Momentum Kedatangan Mahkota Binokasih di Bogor, Budayawan Yakin Pemkab Bogor dapat Bangkitkan Kearifan Lokal

Mahkota Binokasih Sanghyang Pake saat datang ke Kabupaten Bogor, pada Senin (21/4/2025). Foto: Regi--
RADAR JABAR - Para budayawan merespons, positif kehadiran Mahkota Binokasih yang hadir di Kabupaten Bogor.
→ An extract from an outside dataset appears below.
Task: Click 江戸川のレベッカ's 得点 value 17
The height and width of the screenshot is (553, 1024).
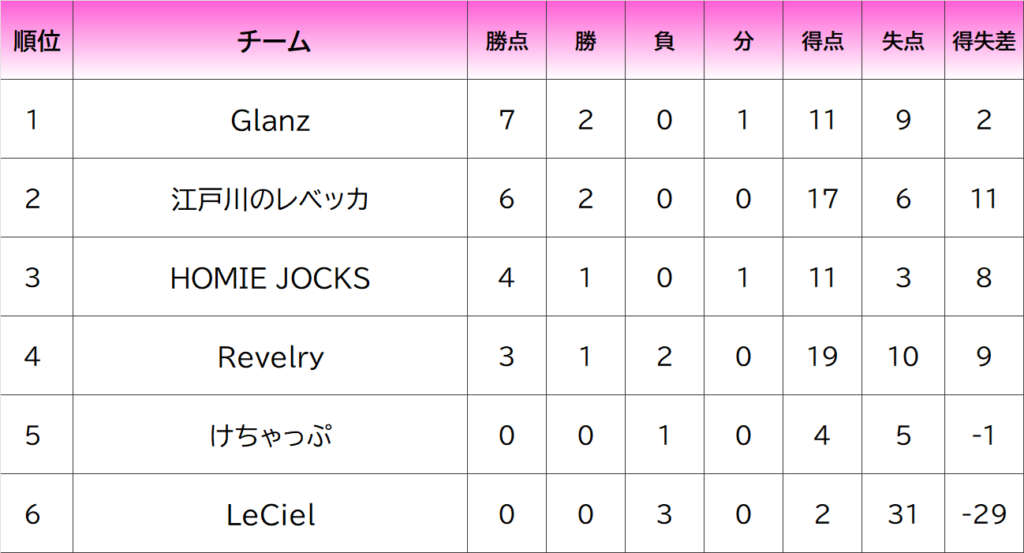Action: pos(822,198)
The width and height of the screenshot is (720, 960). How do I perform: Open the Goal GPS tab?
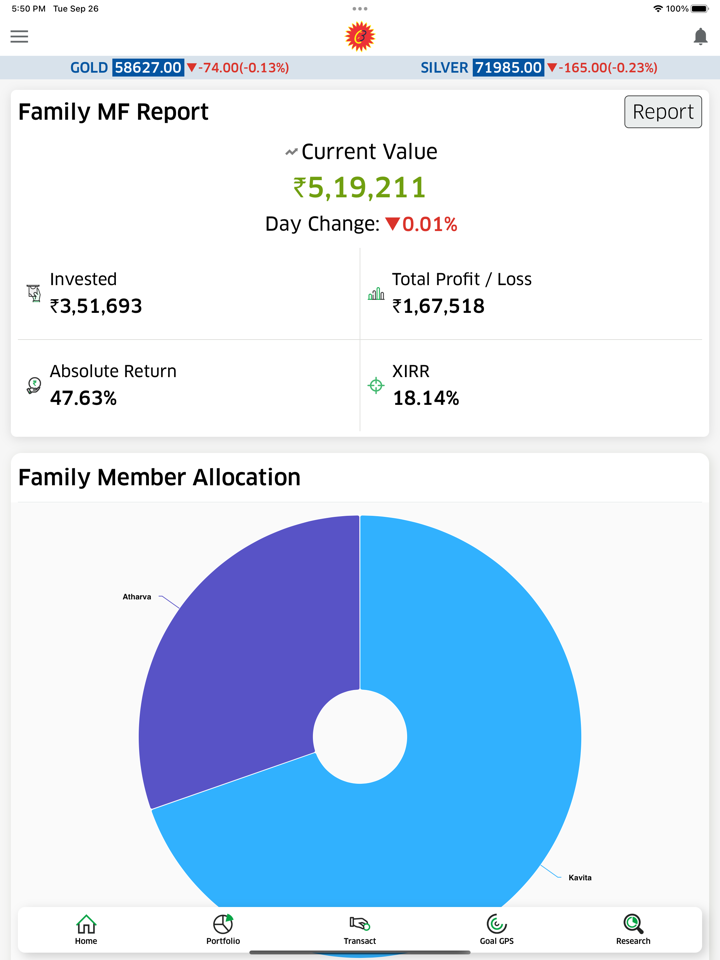[x=496, y=929]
Mahkota Binokasih Sanghyang Pake memiliki sarat makna yakni, simbol kasih, asih, dan asuh dalam peradaban Sunda.
Budayawan senior Bogor Ediana Hadi Nata mengatakan, kedatangan mahkota tersebut meruoakan momentum kebangkitan nilai lokal yang sempat tergeser arus zaman.
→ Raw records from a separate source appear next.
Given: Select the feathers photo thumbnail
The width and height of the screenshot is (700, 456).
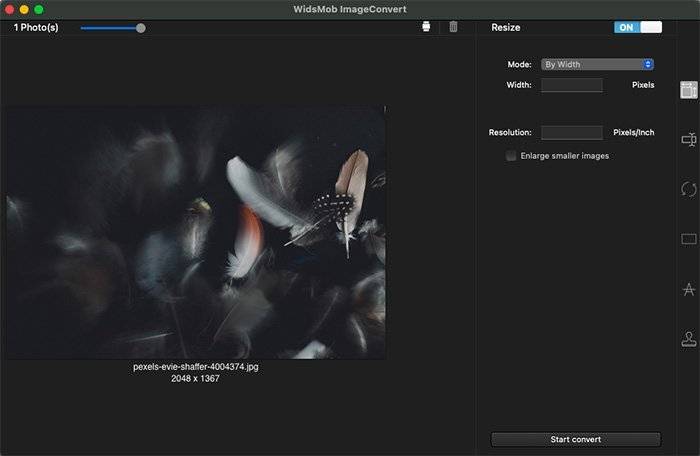Looking at the screenshot, I should click(x=195, y=232).
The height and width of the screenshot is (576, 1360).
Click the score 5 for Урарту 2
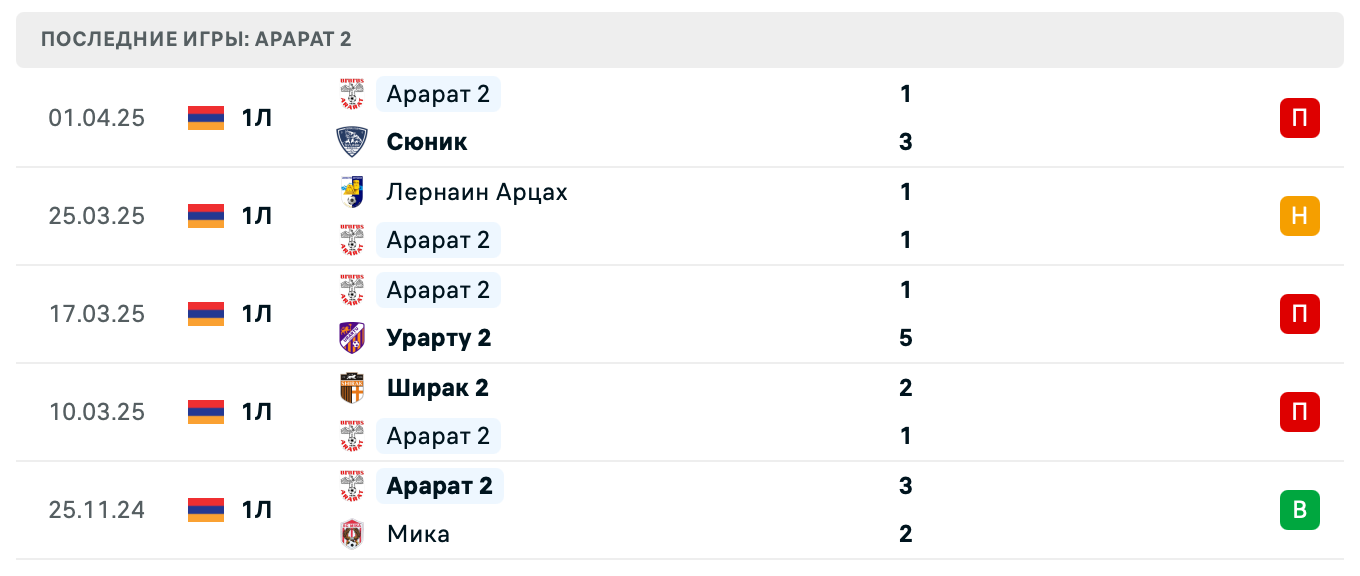[905, 337]
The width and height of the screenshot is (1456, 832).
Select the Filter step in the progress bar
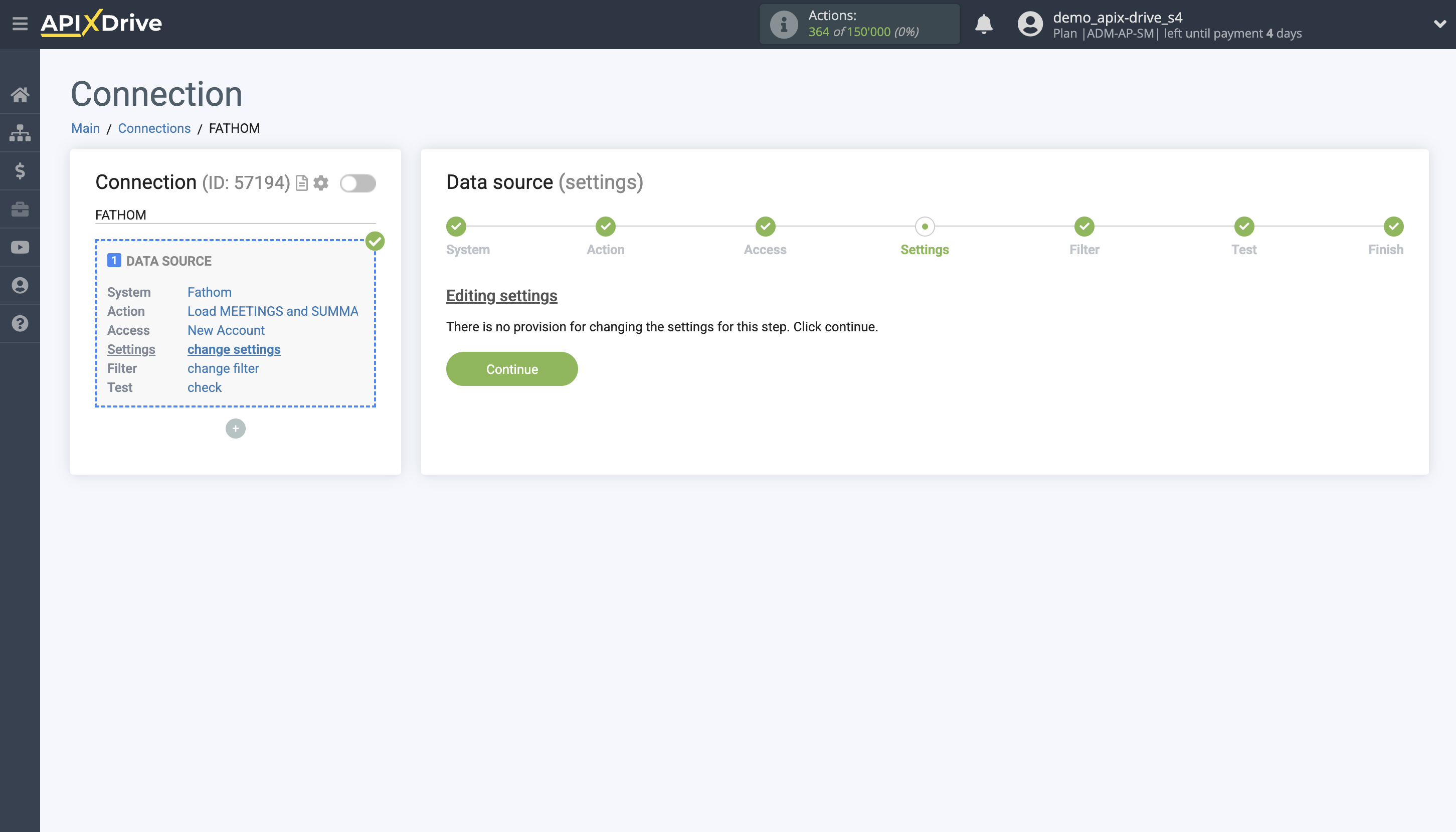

"Budaya dan agama itu seperti dua kaki, harus seiring sejalan. Tidak bisa hanya satu yang dominan," ujar Ediana, yang dikenal juga sebagai ahli tempa kujang dan pakar metalurgi, Selasa (22/4/2025).
Ia menilai, Kabupaten Bogor sudah menunjukkan perhatian pada warisan budaya. Hal tersebut menjadi alasan Ediana untuk "turun gunung" setelah lama vakum dari kegiatan kebudayaan.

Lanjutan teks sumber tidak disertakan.